■ TASK PROMPT:
Rewrite the data below, swapping "How do I perform" for "How can I do" throughout and leaving everything else unchanged.

Entries for locating words and elements:
■ ■ ■ ■
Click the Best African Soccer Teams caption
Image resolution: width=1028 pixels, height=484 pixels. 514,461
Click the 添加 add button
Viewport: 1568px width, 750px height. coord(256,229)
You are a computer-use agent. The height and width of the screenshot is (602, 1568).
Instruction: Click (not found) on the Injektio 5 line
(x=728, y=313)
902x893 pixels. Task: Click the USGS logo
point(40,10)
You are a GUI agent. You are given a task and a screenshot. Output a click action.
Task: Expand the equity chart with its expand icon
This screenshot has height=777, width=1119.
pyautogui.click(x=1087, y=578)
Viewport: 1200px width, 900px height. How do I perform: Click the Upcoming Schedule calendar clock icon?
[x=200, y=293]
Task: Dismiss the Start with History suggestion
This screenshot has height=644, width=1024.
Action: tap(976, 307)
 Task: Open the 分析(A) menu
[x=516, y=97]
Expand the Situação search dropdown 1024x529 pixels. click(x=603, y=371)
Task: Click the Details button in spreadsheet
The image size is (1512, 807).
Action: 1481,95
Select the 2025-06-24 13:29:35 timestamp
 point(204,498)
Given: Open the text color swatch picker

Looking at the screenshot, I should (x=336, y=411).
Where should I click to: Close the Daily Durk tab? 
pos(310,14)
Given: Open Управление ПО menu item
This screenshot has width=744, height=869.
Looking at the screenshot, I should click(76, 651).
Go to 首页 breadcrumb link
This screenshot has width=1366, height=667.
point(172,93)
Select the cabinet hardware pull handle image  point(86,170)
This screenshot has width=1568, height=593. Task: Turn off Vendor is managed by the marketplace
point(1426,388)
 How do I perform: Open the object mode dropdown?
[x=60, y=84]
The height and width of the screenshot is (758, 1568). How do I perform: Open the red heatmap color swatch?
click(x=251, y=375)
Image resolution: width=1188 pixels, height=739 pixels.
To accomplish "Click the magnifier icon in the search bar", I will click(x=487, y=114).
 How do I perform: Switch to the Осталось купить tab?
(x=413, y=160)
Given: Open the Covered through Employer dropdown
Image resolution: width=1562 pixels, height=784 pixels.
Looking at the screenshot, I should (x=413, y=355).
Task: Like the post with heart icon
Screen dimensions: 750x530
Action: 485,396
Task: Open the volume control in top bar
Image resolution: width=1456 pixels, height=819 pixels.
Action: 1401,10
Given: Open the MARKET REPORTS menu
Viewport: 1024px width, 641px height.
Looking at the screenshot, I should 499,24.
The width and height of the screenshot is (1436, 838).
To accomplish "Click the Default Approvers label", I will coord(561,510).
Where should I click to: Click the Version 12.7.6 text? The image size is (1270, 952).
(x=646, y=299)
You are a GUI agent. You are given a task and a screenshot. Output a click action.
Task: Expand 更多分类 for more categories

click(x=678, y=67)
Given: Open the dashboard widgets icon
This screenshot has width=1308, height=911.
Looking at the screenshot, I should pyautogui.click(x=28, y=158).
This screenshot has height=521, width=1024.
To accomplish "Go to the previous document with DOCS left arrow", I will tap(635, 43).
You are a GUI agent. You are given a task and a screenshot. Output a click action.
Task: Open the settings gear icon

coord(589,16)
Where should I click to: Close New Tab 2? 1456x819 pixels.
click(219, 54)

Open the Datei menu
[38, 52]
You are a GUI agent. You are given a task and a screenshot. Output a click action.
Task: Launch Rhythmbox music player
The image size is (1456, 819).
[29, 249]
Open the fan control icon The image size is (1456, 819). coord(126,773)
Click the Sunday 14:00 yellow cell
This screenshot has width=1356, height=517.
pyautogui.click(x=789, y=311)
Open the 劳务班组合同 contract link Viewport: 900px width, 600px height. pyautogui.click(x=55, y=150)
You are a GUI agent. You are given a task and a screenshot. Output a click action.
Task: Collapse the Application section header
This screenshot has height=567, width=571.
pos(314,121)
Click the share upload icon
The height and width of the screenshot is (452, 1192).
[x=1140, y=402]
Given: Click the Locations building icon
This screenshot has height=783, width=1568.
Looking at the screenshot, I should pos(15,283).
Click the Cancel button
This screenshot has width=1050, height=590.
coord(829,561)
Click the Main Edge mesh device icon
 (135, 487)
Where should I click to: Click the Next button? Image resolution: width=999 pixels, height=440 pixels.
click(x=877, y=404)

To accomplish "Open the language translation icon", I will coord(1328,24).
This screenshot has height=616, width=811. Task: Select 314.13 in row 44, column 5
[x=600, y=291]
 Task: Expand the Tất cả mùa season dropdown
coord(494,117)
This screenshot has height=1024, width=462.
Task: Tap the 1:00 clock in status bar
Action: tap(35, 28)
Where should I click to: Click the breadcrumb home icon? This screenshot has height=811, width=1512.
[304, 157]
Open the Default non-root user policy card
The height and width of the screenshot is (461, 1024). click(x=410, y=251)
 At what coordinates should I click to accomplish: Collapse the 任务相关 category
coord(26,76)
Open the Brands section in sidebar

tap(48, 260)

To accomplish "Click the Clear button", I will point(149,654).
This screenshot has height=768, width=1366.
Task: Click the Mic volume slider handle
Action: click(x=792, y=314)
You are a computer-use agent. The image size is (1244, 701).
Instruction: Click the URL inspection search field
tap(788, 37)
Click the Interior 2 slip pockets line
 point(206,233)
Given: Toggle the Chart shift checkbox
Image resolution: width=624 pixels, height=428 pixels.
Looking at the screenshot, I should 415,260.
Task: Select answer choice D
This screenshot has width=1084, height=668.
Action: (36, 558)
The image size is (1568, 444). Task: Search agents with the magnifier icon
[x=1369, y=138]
■ ■ ■ ■
■ FULL ANSWER:
Click the Best African Soccer Teams caption
Image resolution: width=1028 pixels, height=484 pixels. 514,461
Click the 添加 add button
Viewport: 1568px width, 750px height. coord(256,229)
You are a computer-use agent. The height and width of the screenshot is (602, 1568).
Instruction: Click (not found) on the Injektio 5 line
(x=728, y=313)
902x893 pixels. Task: Click the USGS logo
point(40,10)
You are a GUI agent. You are given a task and a screenshot. Output a click action.
Task: Expand the equity chart with its expand icon
This screenshot has height=777, width=1119.
pyautogui.click(x=1087, y=578)
Viewport: 1200px width, 900px height. How can I do: Click the Upcoming Schedule calendar clock icon?
[x=200, y=293]
Task: Dismiss the Start with History suggestion
This screenshot has height=644, width=1024.
Action: tap(976, 307)
 Task: Open the 分析(A) menu
[x=516, y=97]
Expand the Situação search dropdown 1024x529 pixels. click(x=603, y=371)
Task: Click the Details button in spreadsheet
The image size is (1512, 807).
Action: 1481,95
Select the 2025-06-24 13:29:35 timestamp
 point(204,498)
Given: Open the text color swatch picker

Looking at the screenshot, I should (x=336, y=411).
Where should I click to: Close the Daily Durk tab? 
pos(310,14)
Given: Open Управление ПО menu item
This screenshot has width=744, height=869.
Looking at the screenshot, I should click(76, 651).
Go to 首页 breadcrumb link
This screenshot has width=1366, height=667.
point(172,93)
Select the cabinet hardware pull handle image  point(86,170)
This screenshot has width=1568, height=593. Task: Turn off Vendor is managed by the marketplace
point(1426,388)
 How can I do: Open the object mode dropdown?
[x=60, y=84]
The height and width of the screenshot is (758, 1568). How can I do: Open the red heatmap color swatch?
click(x=251, y=375)
Image resolution: width=1188 pixels, height=739 pixels.
To accomplish "Click the magnifier icon in the search bar", I will click(x=487, y=114).
 How can I do: Switch to the Осталось купить tab?
(x=413, y=160)
Given: Open the Covered through Employer dropdown
Image resolution: width=1562 pixels, height=784 pixels.
Looking at the screenshot, I should (x=413, y=355).
Task: Like the post with heart icon
Screen dimensions: 750x530
Action: 485,396
Task: Open the volume control in top bar
Image resolution: width=1456 pixels, height=819 pixels.
Action: 1401,10
Given: Open the MARKET REPORTS menu
Viewport: 1024px width, 641px height.
Looking at the screenshot, I should 499,24.
The width and height of the screenshot is (1436, 838).
To accomplish "Click the Default Approvers label", I will coord(561,510).
Where should I click to: Click the Version 12.7.6 text? The image size is (1270, 952).
(x=646, y=299)
You are a GUI agent. You are given a task and a screenshot. Output a click action.
Task: Expand 更多分类 for more categories

click(x=678, y=67)
Given: Open the dashboard widgets icon
This screenshot has width=1308, height=911.
Looking at the screenshot, I should pyautogui.click(x=28, y=158).
This screenshot has height=521, width=1024.
To accomplish "Go to the previous document with DOCS left arrow", I will tap(635, 43).
You are a GUI agent. You are given a task and a screenshot. Output a click action.
Task: Open the settings gear icon

coord(589,16)
Where should I click to: Close New Tab 2? 1456x819 pixels.
click(219, 54)

Open the Datei menu
[38, 52]
You are a GUI agent. You are given a task and a screenshot. Output a click action.
Task: Launch Rhythmbox music player
The image size is (1456, 819).
[29, 249]
Open the fan control icon The image size is (1456, 819). coord(126,773)
Click the Sunday 14:00 yellow cell
This screenshot has width=1356, height=517.
pyautogui.click(x=789, y=311)
Open the 劳务班组合同 contract link Viewport: 900px width, 600px height. pyautogui.click(x=55, y=150)
You are a GUI agent. You are given a task and a screenshot. Output a click action.
Task: Collapse the Application section header
This screenshot has height=567, width=571.
pos(314,121)
Click the share upload icon
The height and width of the screenshot is (452, 1192).
[x=1140, y=402]
Given: Click the Locations building icon
This screenshot has height=783, width=1568.
Looking at the screenshot, I should pos(15,283).
Click the Cancel button
This screenshot has width=1050, height=590.
coord(829,561)
Click the Main Edge mesh device icon
 (135, 487)
Where should I click to: Click the Next button? Image resolution: width=999 pixels, height=440 pixels.
click(x=877, y=404)

To accomplish "Open the language translation icon", I will coord(1328,24).
This screenshot has height=616, width=811. Task: Select 314.13 in row 44, column 5
[x=600, y=291]
 Task: Expand the Tất cả mùa season dropdown
coord(494,117)
This screenshot has height=1024, width=462.
Task: Tap the 1:00 clock in status bar
Action: tap(35, 28)
Where should I click to: Click the breadcrumb home icon? This screenshot has height=811, width=1512.
[304, 157]
Open the Default non-root user policy card
The height and width of the screenshot is (461, 1024). click(x=410, y=251)
 At what coordinates should I click to accomplish: Collapse the 任务相关 category
coord(26,76)
Open the Brands section in sidebar

tap(48, 260)

To accomplish "Click the Clear button", I will point(149,654).
This screenshot has height=768, width=1366.
Task: Click the Mic volume slider handle
Action: click(x=792, y=314)
You are a computer-use agent. The image size is (1244, 701).
Instruction: Click the URL inspection search field
tap(788, 37)
Click the Interior 2 slip pockets line
 point(206,233)
Given: Toggle the Chart shift checkbox
Image resolution: width=624 pixels, height=428 pixels.
Looking at the screenshot, I should 415,260.
Task: Select answer choice D
This screenshot has width=1084, height=668.
Action: (36, 558)
The image size is (1568, 444). Task: Search agents with the magnifier icon
[x=1369, y=138]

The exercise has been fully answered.